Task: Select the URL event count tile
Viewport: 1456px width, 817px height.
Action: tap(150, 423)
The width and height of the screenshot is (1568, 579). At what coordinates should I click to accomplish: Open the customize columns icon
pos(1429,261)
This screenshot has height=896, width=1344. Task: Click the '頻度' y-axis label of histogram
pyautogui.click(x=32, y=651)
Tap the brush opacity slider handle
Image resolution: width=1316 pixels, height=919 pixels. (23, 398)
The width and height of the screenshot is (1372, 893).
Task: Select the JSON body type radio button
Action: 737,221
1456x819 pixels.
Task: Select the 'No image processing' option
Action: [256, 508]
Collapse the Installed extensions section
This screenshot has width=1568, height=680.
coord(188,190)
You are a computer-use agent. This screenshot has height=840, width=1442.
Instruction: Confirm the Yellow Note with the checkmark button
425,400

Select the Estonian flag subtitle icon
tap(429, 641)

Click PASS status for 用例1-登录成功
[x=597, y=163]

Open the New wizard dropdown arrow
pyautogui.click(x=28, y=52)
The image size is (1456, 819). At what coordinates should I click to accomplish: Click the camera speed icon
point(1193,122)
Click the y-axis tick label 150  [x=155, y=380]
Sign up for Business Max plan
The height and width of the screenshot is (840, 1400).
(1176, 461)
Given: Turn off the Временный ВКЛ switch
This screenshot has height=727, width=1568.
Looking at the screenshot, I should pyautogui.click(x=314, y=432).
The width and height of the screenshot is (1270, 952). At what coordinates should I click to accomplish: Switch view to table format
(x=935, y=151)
*****
• **WHAT THIS TASK INVOLVES**
An exact transcription of all the entries is needed.

• **EXPECTED ANSWER**
Task: Select the URL event count tile
Viewport: 1456px width, 817px height.
Action: tap(150, 423)
The width and height of the screenshot is (1568, 579). At what coordinates should I click to accomplish: Open the customize columns icon
pos(1429,261)
This screenshot has height=896, width=1344. Task: Click the '頻度' y-axis label of histogram
pyautogui.click(x=32, y=651)
Tap the brush opacity slider handle
Image resolution: width=1316 pixels, height=919 pixels. (23, 398)
The width and height of the screenshot is (1372, 893).
Task: Select the JSON body type radio button
Action: 737,221
1456x819 pixels.
Task: Select the 'No image processing' option
Action: [256, 508]
Collapse the Installed extensions section
This screenshot has width=1568, height=680.
coord(188,190)
You are a computer-use agent. This screenshot has height=840, width=1442.
Instruction: Confirm the Yellow Note with the checkmark button
425,400

Select the Estonian flag subtitle icon
tap(429, 641)

Click PASS status for 用例1-登录成功
[x=597, y=163]

Open the New wizard dropdown arrow
pyautogui.click(x=28, y=52)
The image size is (1456, 819). At what coordinates should I click to accomplish: Click the camera speed icon
point(1193,122)
Click the y-axis tick label 150  [x=155, y=380]
Sign up for Business Max plan
The height and width of the screenshot is (840, 1400).
(1176, 461)
Given: Turn off the Временный ВКЛ switch
This screenshot has height=727, width=1568.
Looking at the screenshot, I should pyautogui.click(x=314, y=432).
The width and height of the screenshot is (1270, 952). At what coordinates should I click to accomplish: Switch view to table format
(x=935, y=151)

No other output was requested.